Alexandre Cailleau …
Nous avons choisi d’essayer plusieurs techniques sans trop prendre de risques non plus car il y a déjà énormément de facteurs qui jouent sur la qualité de la reprise des arbres… Nous avons donc pris le parti d’une plantation à maille régulière (pas vraiment du biomimétisme il faut l’avouer…), car elle a fait ses preuves mais aussi et surtout elle est très facile à mettre en œuvre sur le terrain et sur de grandes surfaces.
Nous aurions aimé aller plus loin et tester des corridors écologiques sur le modèle des tiny forests, mais quand nous avons étudié leur dimensionnement, nous nous sommes rendu compte qu’ils étaient extrêmement gourmands en plants (rapportés à l’hectare). D’autre part une plantation à très forte densité doit être extrêmement bien pensée en amont afin d’éviter de perdre toute la plantation à cause d’un manque d’eau ou de compétition trop importante entre les plants, ou encore par des ressources nutritives sous dimensionnées. Mais ce n’est que partie remise et nous essaierons de consacrer un peu d’énergie à ces thématiques dans les mois et les années qui viennent.
En revanche, au fil de nos recherches, nous avons considéré que certaines espèces se prêteraient plutôt bien à la technique des seed bombs (cf vidéo).
Nous avons aussi trouvé très pertinente la technique des plantations de service utilisées en Agro foresterie, et nous avions lu ici que le Tithonia possède des caractéristiques très intéressantes pour nos plantations, notamment une teneur en azote de plus de 5 % dans les feuilles. Quelques bosquets étaient déjà présents sur St Élie et, oh avantage majeur, le Tithonia se bouture très facilement ! Nous avons donc installé plusieurs dizaines de Tithonia sur les différents secteurs afin de pouvoir, dans les années à venir, pailler les arbres avec leurs feuilles riches en azote.
Nous en avons aussi installé sous forme de haies au bord des pistes afin que le matériel végétal puisse être facilement accessible et aisément transportable sur un autre site où les arbres auraient plus de difficultés et nécessiteraient plus de paillage.
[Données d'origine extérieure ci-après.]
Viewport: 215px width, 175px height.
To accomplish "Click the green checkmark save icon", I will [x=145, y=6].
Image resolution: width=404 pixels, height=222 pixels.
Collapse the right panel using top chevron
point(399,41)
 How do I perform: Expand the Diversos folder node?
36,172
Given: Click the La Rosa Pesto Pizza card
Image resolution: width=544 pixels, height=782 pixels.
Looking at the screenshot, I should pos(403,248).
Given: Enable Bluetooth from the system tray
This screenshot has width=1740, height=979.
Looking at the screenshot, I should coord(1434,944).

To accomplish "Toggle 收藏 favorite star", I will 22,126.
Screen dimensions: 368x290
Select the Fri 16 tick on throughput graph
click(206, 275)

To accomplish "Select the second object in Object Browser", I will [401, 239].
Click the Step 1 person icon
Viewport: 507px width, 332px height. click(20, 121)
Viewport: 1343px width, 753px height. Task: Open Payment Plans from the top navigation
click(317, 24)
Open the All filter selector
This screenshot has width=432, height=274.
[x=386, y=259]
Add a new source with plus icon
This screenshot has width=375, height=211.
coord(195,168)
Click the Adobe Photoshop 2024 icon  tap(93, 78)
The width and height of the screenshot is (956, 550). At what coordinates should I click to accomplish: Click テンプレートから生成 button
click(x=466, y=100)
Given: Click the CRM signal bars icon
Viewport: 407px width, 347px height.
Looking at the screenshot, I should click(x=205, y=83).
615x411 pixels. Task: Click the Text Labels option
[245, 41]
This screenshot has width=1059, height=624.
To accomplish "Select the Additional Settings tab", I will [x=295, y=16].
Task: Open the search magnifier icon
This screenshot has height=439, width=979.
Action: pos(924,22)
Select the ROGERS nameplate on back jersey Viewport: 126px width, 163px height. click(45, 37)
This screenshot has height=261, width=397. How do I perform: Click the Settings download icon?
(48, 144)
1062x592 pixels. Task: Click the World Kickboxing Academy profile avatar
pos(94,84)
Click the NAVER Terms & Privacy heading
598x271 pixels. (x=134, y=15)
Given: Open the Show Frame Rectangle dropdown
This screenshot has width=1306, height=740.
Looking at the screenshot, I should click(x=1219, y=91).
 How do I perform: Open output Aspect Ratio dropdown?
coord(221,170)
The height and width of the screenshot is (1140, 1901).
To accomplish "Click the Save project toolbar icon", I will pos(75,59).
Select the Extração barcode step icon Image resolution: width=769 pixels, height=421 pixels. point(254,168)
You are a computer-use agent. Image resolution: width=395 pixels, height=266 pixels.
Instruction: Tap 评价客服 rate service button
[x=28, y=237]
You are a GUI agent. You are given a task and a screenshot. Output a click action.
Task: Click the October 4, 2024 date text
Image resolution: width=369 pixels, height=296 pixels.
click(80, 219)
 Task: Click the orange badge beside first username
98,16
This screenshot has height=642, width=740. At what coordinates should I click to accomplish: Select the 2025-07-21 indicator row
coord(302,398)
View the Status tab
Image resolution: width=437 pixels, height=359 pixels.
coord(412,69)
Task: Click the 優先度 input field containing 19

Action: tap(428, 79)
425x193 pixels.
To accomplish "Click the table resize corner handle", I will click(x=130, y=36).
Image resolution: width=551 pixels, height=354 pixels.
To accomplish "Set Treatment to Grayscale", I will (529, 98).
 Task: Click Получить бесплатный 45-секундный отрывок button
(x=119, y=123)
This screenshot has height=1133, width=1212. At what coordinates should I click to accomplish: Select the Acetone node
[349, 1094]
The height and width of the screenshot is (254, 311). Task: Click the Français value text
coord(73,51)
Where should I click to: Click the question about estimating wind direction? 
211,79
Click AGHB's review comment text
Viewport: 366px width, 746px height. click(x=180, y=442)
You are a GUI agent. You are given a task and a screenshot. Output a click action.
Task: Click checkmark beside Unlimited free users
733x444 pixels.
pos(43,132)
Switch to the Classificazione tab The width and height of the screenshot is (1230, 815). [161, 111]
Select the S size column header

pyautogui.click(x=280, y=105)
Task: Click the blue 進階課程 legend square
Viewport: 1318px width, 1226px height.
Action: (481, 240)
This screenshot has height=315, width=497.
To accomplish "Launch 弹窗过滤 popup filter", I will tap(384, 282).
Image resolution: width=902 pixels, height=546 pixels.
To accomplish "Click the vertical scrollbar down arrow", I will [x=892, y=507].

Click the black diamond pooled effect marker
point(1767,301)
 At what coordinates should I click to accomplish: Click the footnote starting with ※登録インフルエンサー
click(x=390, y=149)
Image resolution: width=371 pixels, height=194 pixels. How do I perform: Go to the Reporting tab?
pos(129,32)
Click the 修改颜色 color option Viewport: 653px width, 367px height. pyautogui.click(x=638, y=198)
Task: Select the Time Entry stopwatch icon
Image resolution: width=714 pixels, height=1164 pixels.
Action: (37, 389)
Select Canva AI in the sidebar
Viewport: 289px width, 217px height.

Ce n’est que plus tard que nous avons appris (ici) ses vertus naturelles termicides ou son action sur la conservation des semences, et toutes les autres utilisations possibles… Et dire qu’elle aussi elle était là, devant nos yeux depuis des années…
Concernant la plantation en elle-même, nous avons choisi, là encore, de donner aux arbres le contexte le plus favorable possible :
Et plein d’autres petites attentions !
L’objectif est juste de s’assurer qu’on leur donne vraiment le maximum de chance d’assurer leur reprise et leur développement jusqu’au stade où ils seront capables de recréer une couverture suffisante du sol.
D’un autre côté, à chaque fois qu’il était possible lors de l’exploitation nous stockions la terre végétale (topsoil) et une partie des latérites (première couche d’argile rouge sous les sols, à ne pas confondre avec la saprolite qu’on rencontre encore en dessous)… Nous (Fabrice Ostorero) avions effectivement remarqué que les herbacées s’installent relativement facilement et durablement sur une couche, même assez fine, de latérites. La même herbacée aura beaucoup plus de difficulté dans les mêmes conditions (climatiques, amendement initial..) à se développer sur des saprolites. Quelle surprise et quelle joie de voir ces observations empiriques démontrées scientifiquement en Nouvelle Calédonie ! On peut lire ici :
« Les études ont montré que les latérites rouges constituent un substrat d’accueil assez favorable à l’installation et au développement d’un couvert végétal par plantation, semi et même par recolonisation spontanée depuis les zones alentours car leurs caractéristiques physico-chimiques sont assez proches de celles des Topsoil. »
Guide du TOPSOIL, CRNT, 2018
Quel chemin parcouru chez eux, félicitations ! Et quel gigantesque chantier nous attend en Guyane sur ces thématiques, nous qui sommes au cœur du poumon vert de la planète …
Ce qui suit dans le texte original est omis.